Cumhurbaşkanımız “2023 de milli roketimizle Ay’a gidiyoruz” diyor. Cumhuriyetimizin 100. Yılında ilk Türk’ü uzaya çıkaracağız demektir. Tankı, helikopteri, uçağı hatta elektrikli arabayı yaptık doğalgazı bulduk şimdi de uzaya çıkıyoruz, nasıl olsa sorgulayan yok. Bu durum panayırlarda “cambaza bak” diye dolaşıp, toplanan halkın cebinden parasını tokatlamaya çalışan yankesicileri çağrıştırıyor. Oylar düştükçe müjdeler birbiri ardına sıralanmaya başladı. Damat, “Cumhurbaşkanımız aya dört şeritli yol yapacağız dese inanan çok olur” diye söylemişti önceden. Astronot ve kozmonotun Türkçe karşılıklarının da bulunmasını istedi Reis. Bahçeli ciddiye alıp ilk önerisini yaptı bile: “Cacabey”. Ama her zaman halkımız en doğrusunu ve en yakışanını buluyor, sosyal medyada yayınlıyor: “Aktronot”. Şimdi mesele uzaya gidecek ilk Türkü bulmaya geldi. Kimisi Ali Erbaş’ı, kimi Süleyman Soylu’yu kimisi de Melih Bulu’yu öneriyor. Fenerbahçeli bir dostum Erol Bulut’u önerdi mesela. Ama Cumhurbaşkanımız her zamanki nezaketi ile “hatta bir bayanı bile gönderebiliriz” dedikten sonra, bu cümledeki sorunlu kelime hangisidir diye yarışma açıldı sosyal medyada. Cevaplar arasında; a)hatta, b)bayan, c)bile ve d)hepsi var. Gerçi kendisi “kadın ile erkek eşit değildir, işin fıtratına uygun değildir” demişti ama anlayan kim?..

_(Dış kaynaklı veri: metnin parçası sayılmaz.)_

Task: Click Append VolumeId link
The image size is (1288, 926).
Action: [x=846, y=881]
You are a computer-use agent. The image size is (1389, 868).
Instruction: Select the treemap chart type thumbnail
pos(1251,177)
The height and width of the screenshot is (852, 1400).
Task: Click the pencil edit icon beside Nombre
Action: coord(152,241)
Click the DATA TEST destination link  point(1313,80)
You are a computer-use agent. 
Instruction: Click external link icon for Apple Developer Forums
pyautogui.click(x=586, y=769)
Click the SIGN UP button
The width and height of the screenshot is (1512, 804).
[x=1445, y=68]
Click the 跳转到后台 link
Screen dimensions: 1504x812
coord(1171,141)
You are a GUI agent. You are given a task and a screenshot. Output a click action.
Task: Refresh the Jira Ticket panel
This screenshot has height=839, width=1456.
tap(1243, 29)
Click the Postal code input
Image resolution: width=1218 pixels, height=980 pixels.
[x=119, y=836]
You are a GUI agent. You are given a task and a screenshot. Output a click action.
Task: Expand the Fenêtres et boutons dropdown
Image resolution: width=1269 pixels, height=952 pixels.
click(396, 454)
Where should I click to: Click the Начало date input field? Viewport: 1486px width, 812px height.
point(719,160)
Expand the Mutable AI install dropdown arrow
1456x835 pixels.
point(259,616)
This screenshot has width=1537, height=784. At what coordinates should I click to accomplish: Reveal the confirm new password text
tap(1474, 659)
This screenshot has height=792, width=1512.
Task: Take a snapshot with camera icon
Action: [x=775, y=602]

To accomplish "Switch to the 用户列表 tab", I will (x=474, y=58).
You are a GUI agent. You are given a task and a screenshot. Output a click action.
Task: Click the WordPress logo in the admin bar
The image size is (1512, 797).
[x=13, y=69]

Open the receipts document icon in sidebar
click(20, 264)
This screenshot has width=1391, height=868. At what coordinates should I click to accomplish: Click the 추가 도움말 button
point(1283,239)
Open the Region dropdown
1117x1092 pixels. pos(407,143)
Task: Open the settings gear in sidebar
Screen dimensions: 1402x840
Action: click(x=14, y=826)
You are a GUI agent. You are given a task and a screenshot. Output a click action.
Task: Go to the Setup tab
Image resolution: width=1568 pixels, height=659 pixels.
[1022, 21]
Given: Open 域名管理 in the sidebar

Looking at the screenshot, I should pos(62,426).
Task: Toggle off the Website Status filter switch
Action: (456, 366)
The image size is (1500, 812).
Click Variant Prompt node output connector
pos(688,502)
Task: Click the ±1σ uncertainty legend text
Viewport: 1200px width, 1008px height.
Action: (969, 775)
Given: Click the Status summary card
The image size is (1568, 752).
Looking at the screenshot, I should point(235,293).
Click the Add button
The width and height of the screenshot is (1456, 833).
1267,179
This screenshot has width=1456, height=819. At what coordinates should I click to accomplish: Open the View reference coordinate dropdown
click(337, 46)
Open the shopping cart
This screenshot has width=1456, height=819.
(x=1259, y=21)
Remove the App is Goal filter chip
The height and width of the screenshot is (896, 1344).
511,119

Ülke bazında uzay harcamalarına ayrılan paraların dökümü şöyle; ABD 23 milyar Dolar, AB 7,3 milyar Dolar, AB den bağımsız olarak Almanya 1,3 milyar Dolar, İngiltere 517 milyon Dolar, Kanada 300 milyon Dolar ve Türkiye 5,4 milyon Dolar. Kendimizi aşağılamaya tabii ki gerek yok ama ortada bir de gerçek var. Bu parayla uzaya falan değil, gelecek aya çıkamayız diyor vatandaş. Bakın başka neler diyorlar, sizler için topladım: “Biz daha kapının önüne çıkamıyoruz, uzaya nasıl çıkacağız?”, “Önce karnımızı doyuralım”, “Ayranımız yok içmeye tahtırevanla gideriz Ay’a”, “Çıksak ne olacak ki?”, “Ne içiyorsa bunlar ben de ondan istiyorum”, “Çanak antenlerinizi ayarlayın uzaya gidiyoruz”, “Ülkede 6 adet yangın söndürme uçağının sadece üçünde motor var, onlarda yağ kaçırıyor. Orman yangınlarına müdahale edilemiyor, ama biz uzaya çıkıyoruz öyle mi? Çok eğlenceli”. En güzeli de şu: “Hem aya gideceğiz diyorsunuz hem de aya gidebilecek olanları dövüyorsunuz”.  Tayfun Atay hoca geçtiğimiz günlerde yine büyük laf etmişti: “Faşistlerin büyük yalanları, daha büyük gerçekleri gizlemek içindir…”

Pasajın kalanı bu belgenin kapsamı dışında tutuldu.